---------- Selected excerpt
Cell phones and the NGSS Practices

For the past several weeks in my Teaching Elementary Science and Engineering course we've been looking at the three legs that form the three dimensional teaching characteristics of the NGSS program. I recently blogged about the activity we did to illustrate the crosscutting concept of cause and effect. The week before this we explored the disciplinary core ideas by planting 15 Bean Soup beans in hydroponic :gardens" (plastic cups) and the week before that we looked at the science and engineering practices by creating activities with bouncing balls.  The students were able to identify several of the practices that could have been developed through this activity but it was something else they did with the 23 different balls we had  that blew my mind.

As they bounced the balls next to a tape measure taped to the wall they found it difficult to say the exact height of the rebound without any real accuracy. So what did they do? They did what any self-respecting college junior would do in a science class, they pulled out their cell phones and took pictures of it. This would never have occurred to me.
--------------------
---------- Supplied data
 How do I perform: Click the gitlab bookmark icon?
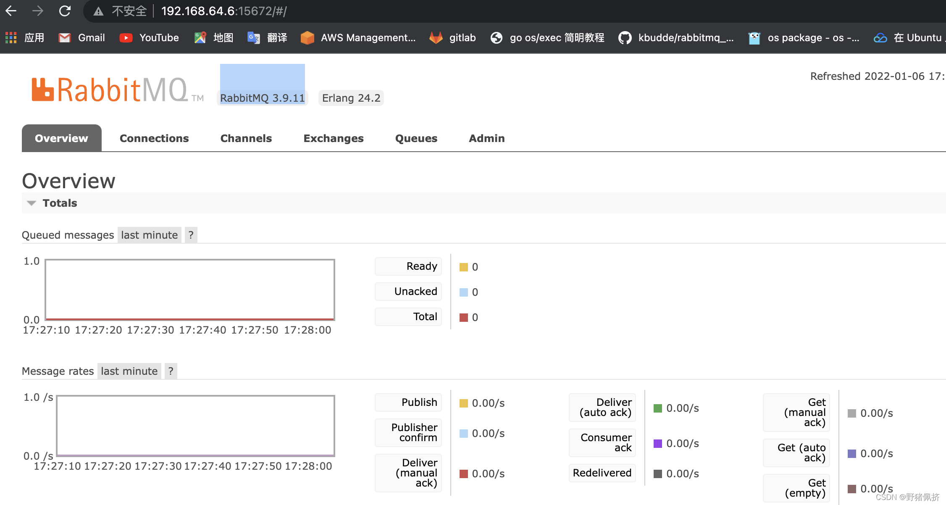[x=436, y=37]
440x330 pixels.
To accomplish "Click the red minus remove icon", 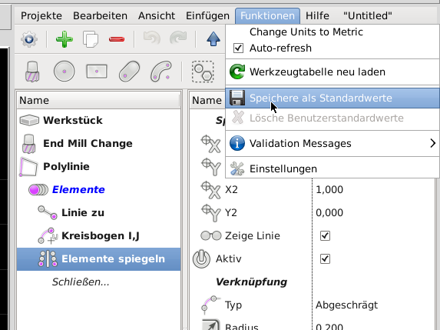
--------------------
Instructions to follow: Transcribe the stretch of the NGSS practices post from "Cell phones and the" through "blew my mind.", word for word. The data has no role in this work.

Exercise solution:
Cell phones and the NGSS Practices

For the past several weeks in my Teaching Elementary Science and Engineering course we've been looking at the three legs that form the three dimensional teaching characteristics of the NGSS program. I recently blogged about the activity we did to illustrate the crosscutting concept of cause and effect. The week before this we explored the disciplinary core ideas by planting 15 Bean Soup beans in hydroponic :gardens" (plastic cups) and the week before that we looked at the science and engineering practices by creating activities with bouncing balls.  The students were able to identify several of the practices that could have been developed through this activity but it was something else they did with the 23 different balls we had  that blew my mind.